Zinc is one of the important essential micronutrients for plants. The problem seems to be more acute for ricewheat as around half of the total rice-wheat area found to be severely affected by Zn deficiency. Zinc plays an important role in different plant metabolism processes like development of cell wall, respiration, photosynthesis, enzyme activity, auxin and protein synthesis, and other bio-chemical functions etc. amongst all the micronutrients Zn deficiency continues to be one of the key factors in determining the crop production in India and other countries of the World. Various factors associated with Zn deficiency are acid sandy soils low in total zinc, neutral or alkaline soils having higher amount of fine clay, silt and available phosphorus, organic soils etc.
Intensive cultivation and growing of exhaustive crops have made the soil deficient in macro as well as in
micronutrients. Now a day the use of only nitrogenous and phosphatic fertilizers also create nutrient imbalances particularly of Zn in soils. Although the requirement of micronutrients is very low, its effect on crop yield is, however, very significant.
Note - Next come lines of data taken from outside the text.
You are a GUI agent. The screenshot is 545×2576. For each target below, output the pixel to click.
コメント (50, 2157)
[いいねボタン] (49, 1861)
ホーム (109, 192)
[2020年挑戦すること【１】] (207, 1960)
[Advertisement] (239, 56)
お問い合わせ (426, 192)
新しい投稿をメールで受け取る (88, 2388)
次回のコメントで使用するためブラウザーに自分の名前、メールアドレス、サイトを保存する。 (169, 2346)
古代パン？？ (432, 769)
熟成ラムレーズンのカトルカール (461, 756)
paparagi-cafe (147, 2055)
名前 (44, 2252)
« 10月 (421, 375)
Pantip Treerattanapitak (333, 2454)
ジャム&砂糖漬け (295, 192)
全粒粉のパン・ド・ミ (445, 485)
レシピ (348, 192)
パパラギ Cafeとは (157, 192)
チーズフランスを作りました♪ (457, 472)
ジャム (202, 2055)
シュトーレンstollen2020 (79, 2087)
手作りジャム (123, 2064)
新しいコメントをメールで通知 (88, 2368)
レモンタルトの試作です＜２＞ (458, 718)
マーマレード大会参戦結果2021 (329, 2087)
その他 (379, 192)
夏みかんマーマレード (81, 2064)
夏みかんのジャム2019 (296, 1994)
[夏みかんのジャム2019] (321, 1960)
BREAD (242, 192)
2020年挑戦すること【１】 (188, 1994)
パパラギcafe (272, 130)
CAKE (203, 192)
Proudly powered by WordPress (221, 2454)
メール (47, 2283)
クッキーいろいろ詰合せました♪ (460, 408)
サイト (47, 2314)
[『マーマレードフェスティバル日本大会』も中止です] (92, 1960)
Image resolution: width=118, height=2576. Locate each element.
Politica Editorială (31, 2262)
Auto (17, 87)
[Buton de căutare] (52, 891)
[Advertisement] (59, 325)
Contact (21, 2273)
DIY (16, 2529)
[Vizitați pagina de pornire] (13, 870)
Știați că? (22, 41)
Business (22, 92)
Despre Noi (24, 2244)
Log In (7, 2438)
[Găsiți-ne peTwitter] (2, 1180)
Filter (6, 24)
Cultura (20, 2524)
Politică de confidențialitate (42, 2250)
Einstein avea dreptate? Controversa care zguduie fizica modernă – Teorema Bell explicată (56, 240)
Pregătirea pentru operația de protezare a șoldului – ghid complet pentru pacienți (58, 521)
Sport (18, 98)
The favourable rice-wheat environment is found mainly in the western part of the rice-wheat belt, where wheat is the dominant crop in Pakistan, the northwestern Indian states of Punjab and Haryana, and western Uttar Pradesh. The less favourable rice-wheat environment occurs in the eastern part of the Indo-Gangetic belt, where rice is the dominant crop in Bangladesh, West Bengal, the northern parts of Bihar and Uttar Pradesh and the Terai region of Nepal.
Geographically, the favourable rice-wheat environments in the Indo-Gangetic plains are located in the western part, where winter environmental conditions are suited for wheat, irrigation infra structure is good, marketing facilities are available, and both rice and wheat yields are high. The less favourable rice-wheat environments occur in the eastern part and are associated with partially irrigated and rain fed systems, and a shorter growing period for wheat. More detailed agroclimatic analysis would provide an in-depth understanding of the environmental constraints (e.g. Draught stress and flood proneness) for geographical targeting of varietal and crop management strategies in both the favourable and less favourable rice-wheat environments.